Direction A ::
In the ALOcc paper summary, transcribe the passage that begins at the words "Vision-based 3D semantic" and stops after the words "explicit structural information.".
Direction B ::
Answer these questions from the ALOcc paper summary:
(i) At which conference is the paper listed?
(ii) According to the summary, what does the 2D-3D cross-attention approach not model?
(iii) How many historical frames does the 3D encoder fuse over time?
Direction C ::
Write the next part of the ALOcc paper summary, beginning after its last sentence.

ALOcc: Adaptive Lifting-Based 3D Semantic Occupancy and Cost Volume-Based Flow Predictions¶

Conference: ICCV 2025 arXiv: 2411.07725 Code: https://github.com/cdb342/ALOcc Area: 3D Vision / Autonomous Driving Keywords: 3D Occupancy Prediction, 2D-to-3D View Transformation, Occlusion-Aware Lifting, Semantic Prototype, Occupancy Flow

TL;DR¶

This paper proposes the ALOcc framework, which achieves state-of-the-art performance on multiple occupancy prediction benchmarks while maintaining high inference speed through three improvements: an occlusion-aware adaptive lifting mechanism, semantic prototype alignment, and BEV cost volume-based flow prediction.

Background & Motivation¶

Vision-based 3D semantic occupancy prediction requires transforming 2D image features into 3D space, which is an ill-posed problem. Existing 2D-to-3D transformation methods each have inherent limitations: - Depth-based LSS: Explicitly predicts depth probability distributions to guide feature propagation, but the depth target is a delta distribution—weights concentrate on surface points, leaving occluded regions with negligible weight, and spatial density is also low at long ranges. Inaccurate depth estimates in early training can trap the network in local optima. - 2D-3D Cross Attention: Passively transfers information via cross-attention without modeling explicit structural information.

Furthermore, joint prediction of semantic occupancy and flow imposes dual pressure on feature encoding (requiring both semantic and motion encoding), and the long-tail distribution of scene categories degrades prediction accuracy for rare classes.

Core Problem¶

How can 2D-to-3D transformation attend beyond surfaces to cover occluded and sparse regions?
How can the semantic quality of 3D features be kept consistent with the original 2D signal while handling class imbalance?
How can the multi-task encoding burden on features be reduced during joint semantic and flow prediction?

Method¶

Overall Architecture¶

N surround-view camera images → ResNet-50 2D feature extraction → Adaptive Lifting transforms 2D features into 3D voxel space → 3D encoder (with temporal fusion over 16 historical frames) → two decoding heads output semantic occupancy and occupancy flow, respectively. The architecture is purely convolutional with no Transformer components.

Material provided ::
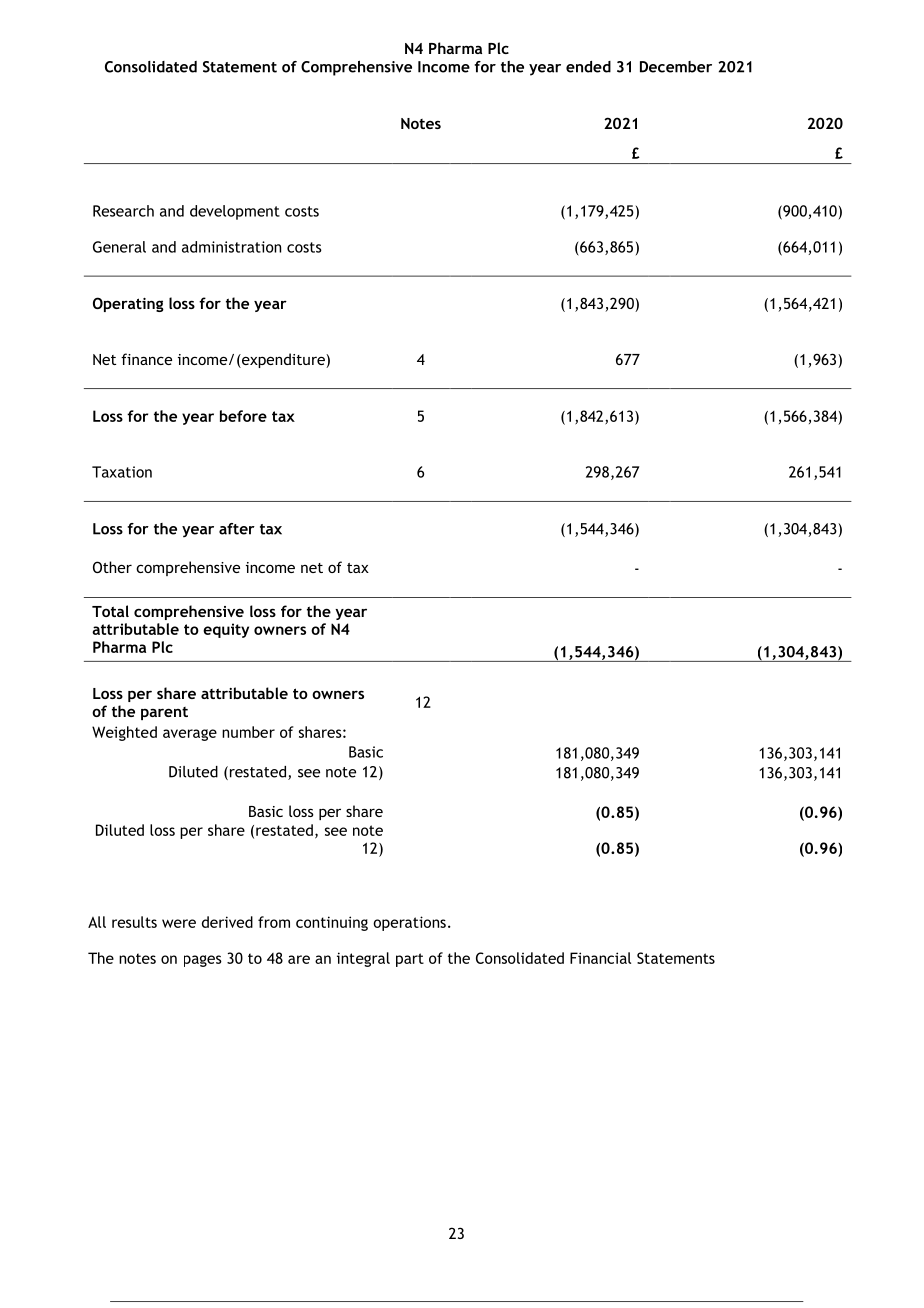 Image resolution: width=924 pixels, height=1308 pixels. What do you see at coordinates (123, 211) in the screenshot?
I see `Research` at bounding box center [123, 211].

Right answer A ::
Vision-based 3D semantic occupancy prediction requires transforming 2D image features into 3D space, which is an ill-posed problem. Existing 2D-to-3D transformation methods each have inherent limitations: - Depth-based LSS: Explicitly predicts depth probability distributions to guide feature propagation, but the depth target is a delta distribution—weights concentrate on surface points, leaving occluded regions with negligible weight, and spatial density is also low at long ranges. Inaccurate depth estimates in early training can trap the network in local optima. - 2D-3D Cross Attention: Passively transfers information via cross-attention without modeling explicit structural information.

Right answer B ::
(i) ICCV 2025
(ii) Explicit structural information
(iii) 16

Right answer C ::
Key Designs¶

Occlusion-Aware Adaptive Lifting:

Conventional LSS populates the transformation matrix \(M_T\) with depth probabilities, but since the depth target is a delta distribution, nearly all weight is placed on the surface, leaving occluded regions without features. ALOcc addresses this with three components:

Soft filling replacing hard rounding: Trilinear interpolation diffuses depth probabilities to the surrounding 8 voxel centers, making the 2D→3D mapping differentiable with respect to coordinates.
Intra-object occlusion modeling: A conditional probability matrix \(P(o_l|o_d)\) is designed to propagate surface depth probabilities to deeper positions. The physical interpretation is: "if a camera ray reaches a surface at depth \(i\), depth \(j\) (\(j > i\)) may also be occupied by the same object." This is implemented via causal conditional matrix multiplication: positions before depth \(i\) have zero probability (the ray reaching \(i\) implies empty space ahead), depth \(i\) itself has probability 1, and positions beyond \(i\) are predicted by a network \(f_h(x, j-i)\).
Inter-object occlusion modeling: Multiple offsets \((\Delta u, \Delta v)\) and propagation weights \(w\) are predicted per point to spread occupancy probabilities to neighboring pixel locations, covering background objects occluded by foreground objects. For computational efficiency, propagation is applied only to points with top-\(k\) depth probabilities.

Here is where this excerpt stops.